Background

Tramadol is a widely used synthetic opioid for moderate to severe pain. Some studies have shown that tramadol can increase oxidative stress in different tissues of the body. Quercetin is also a substance with various biological effects, including antioxidant, anti-inflammatory, hepatoprotective, nephroprotective, and cardioprotective activities. The current investigation aimed at determining the effects of quercetin, with or without naloxone, on tramadol intoxication.

Methods

This study was performed on 30 male Wistar rats divided into five groups: Group I) control group: intraperitoneal injections of normal saline 0.9% for 14 days; Group II) tramadol: 25 mg/kg for 14 days, and then a 50 mg/kg acute dose injection on the last day; Group III) acute quercetin (single dose): tramadol injection as with the second group plus 100 mg/kg of quercetin on the last day; Group IV) chronic quercetin: tramadol injection similar to the second group plus quercetin 100 mg/kg for 14 days; Group V) quercetin plus naloxone: tramadol injection similar to the second group plus injection of quercetin 100 mg/kg + intravenous naloxone 2 mg/kg on the last day, followed by a 4 mg/kg/h injection of naloxone for six hours.
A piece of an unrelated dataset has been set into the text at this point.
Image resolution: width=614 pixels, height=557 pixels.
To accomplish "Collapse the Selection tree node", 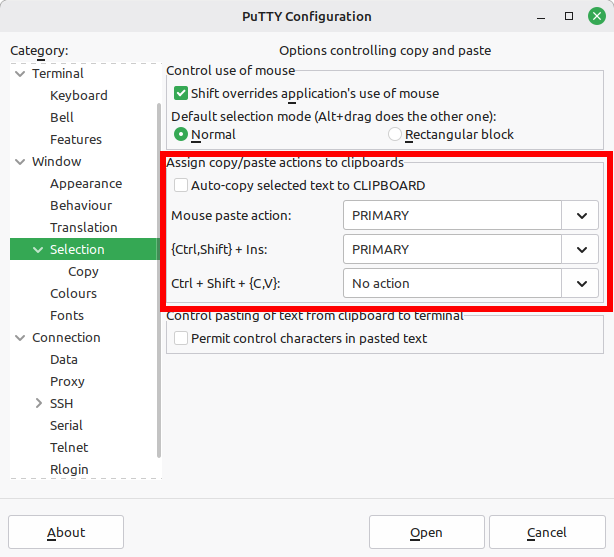I will tap(38, 250).
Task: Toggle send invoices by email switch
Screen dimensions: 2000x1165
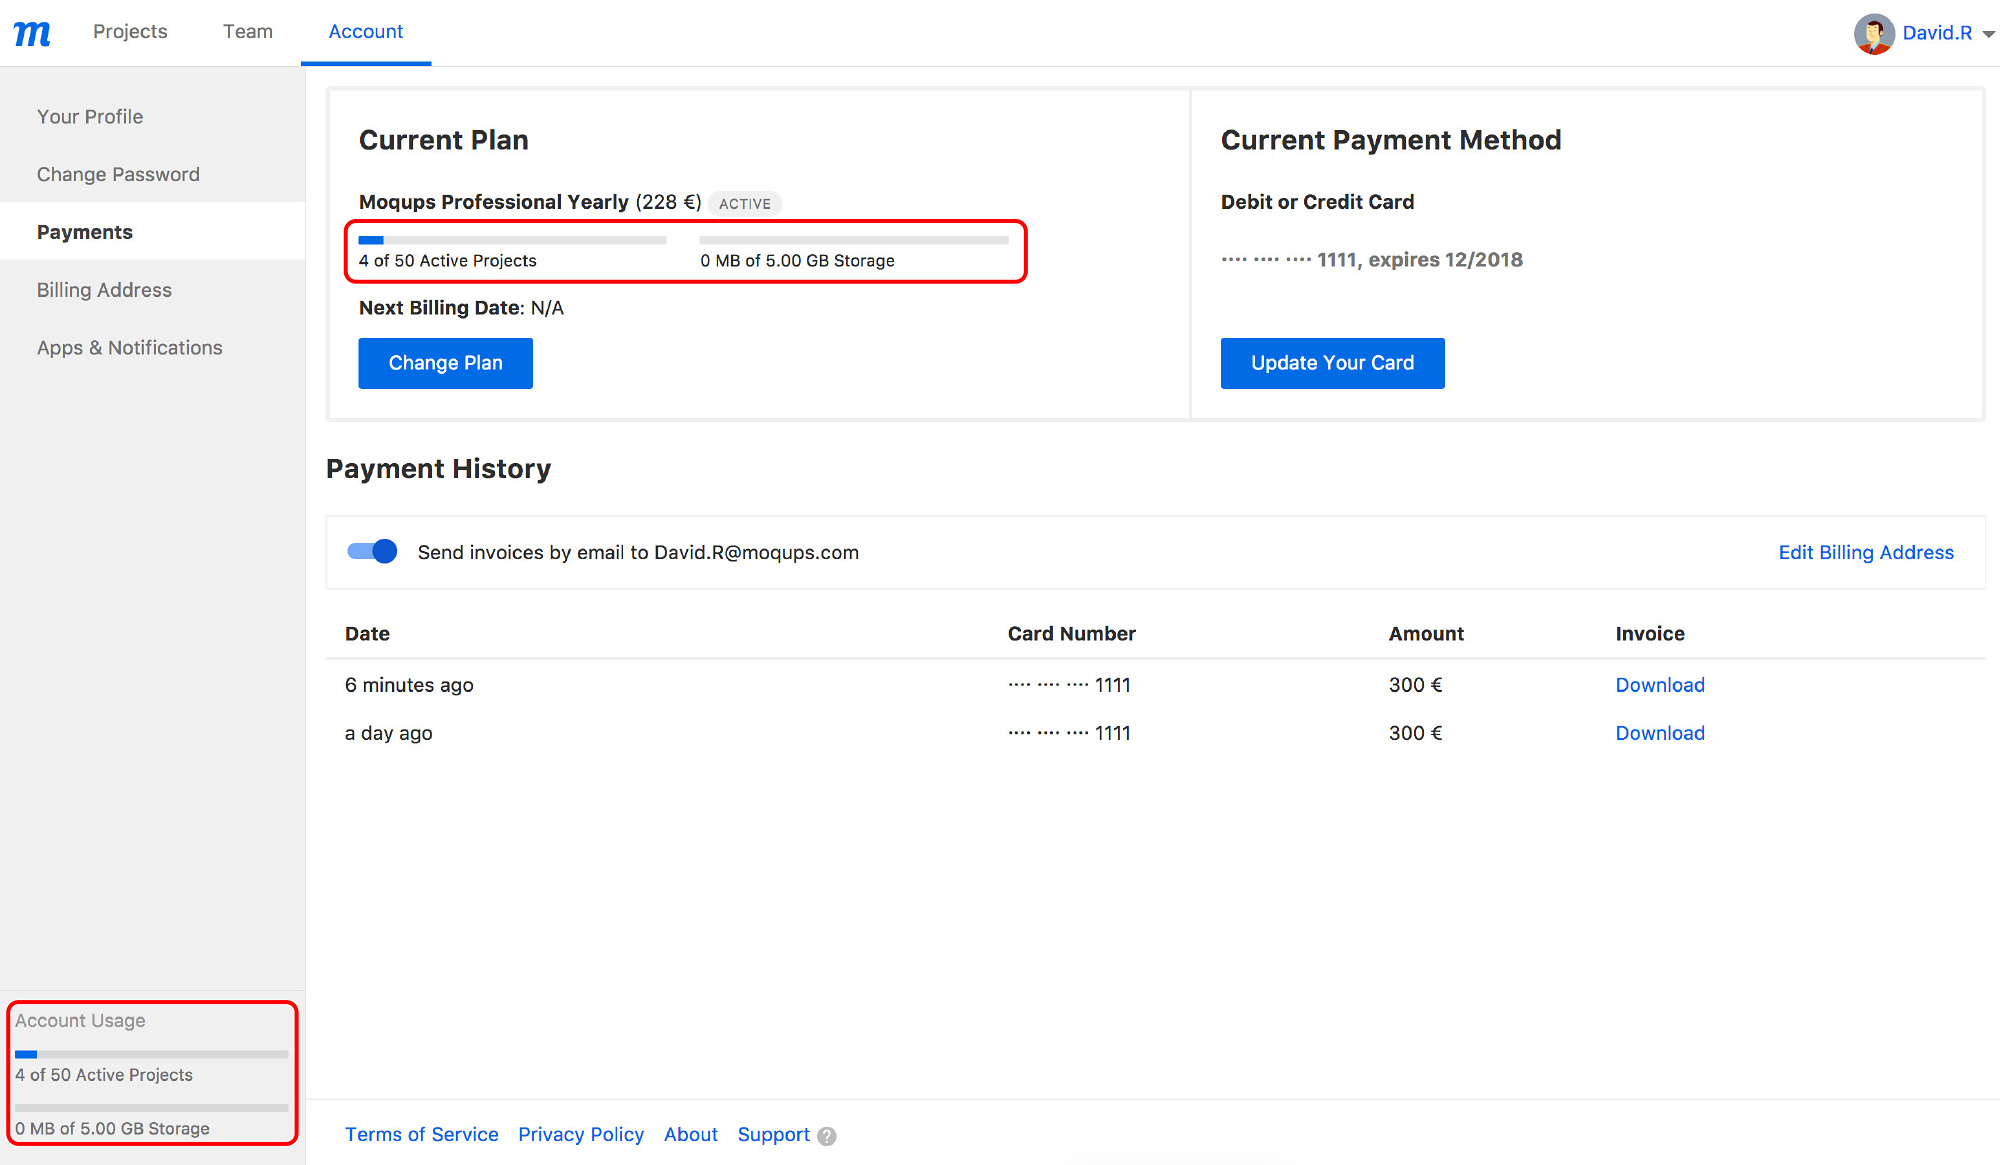Action: click(x=372, y=552)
The rats were monitored for six hours on the last day, relating to the number and severity of seizures. Finally, the samples were prepared for biochemical investigation of the serum level of oxidative stress markers (MDA, SOD, NOx), inflammatory factors (IL-6, TNF-α), biochemical parameters (ALT, AST, creatinine, glucose) and hematological assay. The liver, heart, kidney, cortex, cerebellum, and adrenal tissues were collected to investigate the redox state.

Results

None of the treatments had positive effects on the number and severity of seizures. Chronic administration of quercetin led to alteration of some blood parameters, including reduced hemoglobin level and elevated platelet counts. Acute on chronic tramadol administration resulted in a significant rise in AST, where different treatments failed to reduce their levels down to the control group.

Conclusion

chronic administration of quercetin showed decreased oxidative/nitrosative stress in the liver, kidney, adrenal, and heart tissues. Quercetin plus naloxone decreased oxidative stress in the heart and adrenal tissues, but adverse effects on the brain cortex and hepatic function. Single-dose quercetin reduced cardiac oxidative stress.